**题目说明:** 请更新记录开头至含有“[x=633, y=409]”的那一行（首尾两行都算在内），把其中的“Instruction”换成“Command”，其余内容一字不改，重新写出这些行。

来自指点数据集的记录
------------------------------------------------------------

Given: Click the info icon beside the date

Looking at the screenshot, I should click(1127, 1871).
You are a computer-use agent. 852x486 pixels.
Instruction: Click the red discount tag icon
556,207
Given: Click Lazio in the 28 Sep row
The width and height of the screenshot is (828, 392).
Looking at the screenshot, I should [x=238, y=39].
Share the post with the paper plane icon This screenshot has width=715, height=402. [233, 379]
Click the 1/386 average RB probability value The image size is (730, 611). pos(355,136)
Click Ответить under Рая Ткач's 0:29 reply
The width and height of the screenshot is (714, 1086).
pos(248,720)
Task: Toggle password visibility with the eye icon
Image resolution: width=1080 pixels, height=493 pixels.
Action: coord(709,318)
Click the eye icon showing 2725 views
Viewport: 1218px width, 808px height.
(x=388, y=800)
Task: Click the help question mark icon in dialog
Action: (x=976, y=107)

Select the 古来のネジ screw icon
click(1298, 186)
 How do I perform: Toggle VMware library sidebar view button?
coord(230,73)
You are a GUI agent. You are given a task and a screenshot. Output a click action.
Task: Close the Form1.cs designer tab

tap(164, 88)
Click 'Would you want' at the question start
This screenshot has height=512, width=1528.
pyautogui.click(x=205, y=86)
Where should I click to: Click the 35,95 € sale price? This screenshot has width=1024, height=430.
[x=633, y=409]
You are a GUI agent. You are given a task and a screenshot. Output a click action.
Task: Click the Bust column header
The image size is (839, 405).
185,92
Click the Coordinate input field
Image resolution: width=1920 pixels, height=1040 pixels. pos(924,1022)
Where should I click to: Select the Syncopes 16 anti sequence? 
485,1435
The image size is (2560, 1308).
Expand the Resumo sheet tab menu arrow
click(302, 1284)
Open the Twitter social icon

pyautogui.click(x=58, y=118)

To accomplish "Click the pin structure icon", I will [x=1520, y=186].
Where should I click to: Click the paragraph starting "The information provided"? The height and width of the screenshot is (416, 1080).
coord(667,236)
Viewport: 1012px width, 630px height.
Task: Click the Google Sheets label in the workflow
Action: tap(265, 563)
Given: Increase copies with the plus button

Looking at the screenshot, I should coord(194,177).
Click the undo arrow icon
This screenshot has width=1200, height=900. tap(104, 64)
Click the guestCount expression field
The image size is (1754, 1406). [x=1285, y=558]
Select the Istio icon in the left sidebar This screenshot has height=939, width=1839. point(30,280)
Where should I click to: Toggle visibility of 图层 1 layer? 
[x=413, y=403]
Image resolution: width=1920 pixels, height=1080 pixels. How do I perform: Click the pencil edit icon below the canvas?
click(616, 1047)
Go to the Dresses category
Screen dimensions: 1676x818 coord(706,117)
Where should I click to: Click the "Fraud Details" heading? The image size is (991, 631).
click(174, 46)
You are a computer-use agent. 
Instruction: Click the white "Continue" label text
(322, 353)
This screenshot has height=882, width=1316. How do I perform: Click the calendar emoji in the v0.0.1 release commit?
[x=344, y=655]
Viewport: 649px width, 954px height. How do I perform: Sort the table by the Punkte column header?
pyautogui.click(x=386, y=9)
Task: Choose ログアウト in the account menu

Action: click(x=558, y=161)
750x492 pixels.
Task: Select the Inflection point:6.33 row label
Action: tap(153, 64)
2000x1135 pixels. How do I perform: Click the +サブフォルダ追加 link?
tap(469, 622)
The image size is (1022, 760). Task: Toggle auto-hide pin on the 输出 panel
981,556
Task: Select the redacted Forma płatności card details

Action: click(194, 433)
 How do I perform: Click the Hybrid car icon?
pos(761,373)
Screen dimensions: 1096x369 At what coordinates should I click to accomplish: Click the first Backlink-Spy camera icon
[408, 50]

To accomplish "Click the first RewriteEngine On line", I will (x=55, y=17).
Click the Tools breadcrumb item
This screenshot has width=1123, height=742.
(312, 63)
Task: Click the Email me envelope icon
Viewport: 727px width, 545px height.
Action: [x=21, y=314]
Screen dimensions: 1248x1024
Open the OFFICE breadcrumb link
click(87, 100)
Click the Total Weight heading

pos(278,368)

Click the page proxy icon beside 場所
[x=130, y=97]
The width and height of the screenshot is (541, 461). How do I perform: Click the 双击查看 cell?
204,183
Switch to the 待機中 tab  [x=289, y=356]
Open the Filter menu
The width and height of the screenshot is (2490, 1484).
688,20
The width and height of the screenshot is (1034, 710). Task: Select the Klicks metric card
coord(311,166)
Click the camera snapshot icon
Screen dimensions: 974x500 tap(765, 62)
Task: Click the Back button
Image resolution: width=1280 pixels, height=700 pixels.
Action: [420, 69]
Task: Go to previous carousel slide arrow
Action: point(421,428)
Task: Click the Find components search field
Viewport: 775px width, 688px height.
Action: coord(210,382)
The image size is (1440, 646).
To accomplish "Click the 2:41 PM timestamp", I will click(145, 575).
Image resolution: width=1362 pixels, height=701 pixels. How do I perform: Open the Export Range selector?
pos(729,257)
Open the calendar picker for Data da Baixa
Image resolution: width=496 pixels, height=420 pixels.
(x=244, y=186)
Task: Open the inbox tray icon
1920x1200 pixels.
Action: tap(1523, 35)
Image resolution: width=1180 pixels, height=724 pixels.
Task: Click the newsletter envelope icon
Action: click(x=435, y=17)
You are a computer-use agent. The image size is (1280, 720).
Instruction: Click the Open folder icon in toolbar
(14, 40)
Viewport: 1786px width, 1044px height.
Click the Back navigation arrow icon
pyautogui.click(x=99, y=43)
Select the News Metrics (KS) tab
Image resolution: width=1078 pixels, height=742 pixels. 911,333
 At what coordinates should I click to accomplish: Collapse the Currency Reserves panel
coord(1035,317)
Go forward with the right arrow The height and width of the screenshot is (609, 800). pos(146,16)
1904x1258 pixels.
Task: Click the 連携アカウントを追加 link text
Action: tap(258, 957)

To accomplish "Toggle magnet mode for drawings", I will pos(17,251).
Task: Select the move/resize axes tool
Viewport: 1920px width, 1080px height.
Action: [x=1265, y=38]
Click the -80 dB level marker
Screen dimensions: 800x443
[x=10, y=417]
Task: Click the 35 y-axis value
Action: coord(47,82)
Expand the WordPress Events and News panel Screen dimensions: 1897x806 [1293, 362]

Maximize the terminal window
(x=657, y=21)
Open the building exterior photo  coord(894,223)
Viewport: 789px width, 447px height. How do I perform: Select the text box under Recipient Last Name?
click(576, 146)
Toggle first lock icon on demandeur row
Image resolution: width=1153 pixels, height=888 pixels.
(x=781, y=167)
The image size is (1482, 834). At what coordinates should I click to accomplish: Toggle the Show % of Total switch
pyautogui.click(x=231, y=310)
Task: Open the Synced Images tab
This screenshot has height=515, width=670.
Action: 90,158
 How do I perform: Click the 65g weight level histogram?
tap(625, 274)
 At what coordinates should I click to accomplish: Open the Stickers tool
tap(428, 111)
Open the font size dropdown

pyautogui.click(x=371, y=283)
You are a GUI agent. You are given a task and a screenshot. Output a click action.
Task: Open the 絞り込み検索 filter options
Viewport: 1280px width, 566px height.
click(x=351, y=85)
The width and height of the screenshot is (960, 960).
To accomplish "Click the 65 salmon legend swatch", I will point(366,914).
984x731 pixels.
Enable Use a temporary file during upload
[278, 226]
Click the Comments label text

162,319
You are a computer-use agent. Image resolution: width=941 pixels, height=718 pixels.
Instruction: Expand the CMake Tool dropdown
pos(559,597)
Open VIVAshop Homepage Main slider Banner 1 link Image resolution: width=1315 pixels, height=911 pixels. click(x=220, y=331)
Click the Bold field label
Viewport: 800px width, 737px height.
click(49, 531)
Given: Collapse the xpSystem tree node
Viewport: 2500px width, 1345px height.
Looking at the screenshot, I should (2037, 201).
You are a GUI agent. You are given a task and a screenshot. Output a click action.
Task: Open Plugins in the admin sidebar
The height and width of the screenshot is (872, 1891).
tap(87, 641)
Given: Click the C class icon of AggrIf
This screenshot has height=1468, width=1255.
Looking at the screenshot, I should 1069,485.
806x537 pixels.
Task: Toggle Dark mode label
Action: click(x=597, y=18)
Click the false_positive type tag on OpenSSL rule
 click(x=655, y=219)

------------------------------------------------------------

**回答内容:**
Given: Click the info icon beside the date

Looking at the screenshot, I should click(1127, 1871).
You are a computer-use agent. 852x486 pixels.
Command: Click the red discount tag icon
556,207
Given: Click Lazio in the 28 Sep row
The width and height of the screenshot is (828, 392).
Looking at the screenshot, I should [x=238, y=39].
Share the post with the paper plane icon This screenshot has width=715, height=402. [233, 379]
Click the 1/386 average RB probability value The image size is (730, 611). pos(355,136)
Click Ответить under Рая Ткач's 0:29 reply
The width and height of the screenshot is (714, 1086).
pos(248,720)
Task: Toggle password visibility with the eye icon
Image resolution: width=1080 pixels, height=493 pixels.
Action: coord(709,318)
Click the eye icon showing 2725 views
Viewport: 1218px width, 808px height.
(x=388, y=800)
Task: Click the help question mark icon in dialog
Action: (x=976, y=107)

Select the 古来のネジ screw icon
click(1298, 186)
 How do I perform: Toggle VMware library sidebar view button?
coord(230,73)
You are a GUI agent. You are given a task and a screenshot. Output a click action.
Task: Close the Form1.cs designer tab

tap(164, 88)
Click 'Would you want' at the question start
This screenshot has height=512, width=1528.
pyautogui.click(x=205, y=86)
Where should I click to: Click the 35,95 € sale price? This screenshot has width=1024, height=430.
[x=633, y=409]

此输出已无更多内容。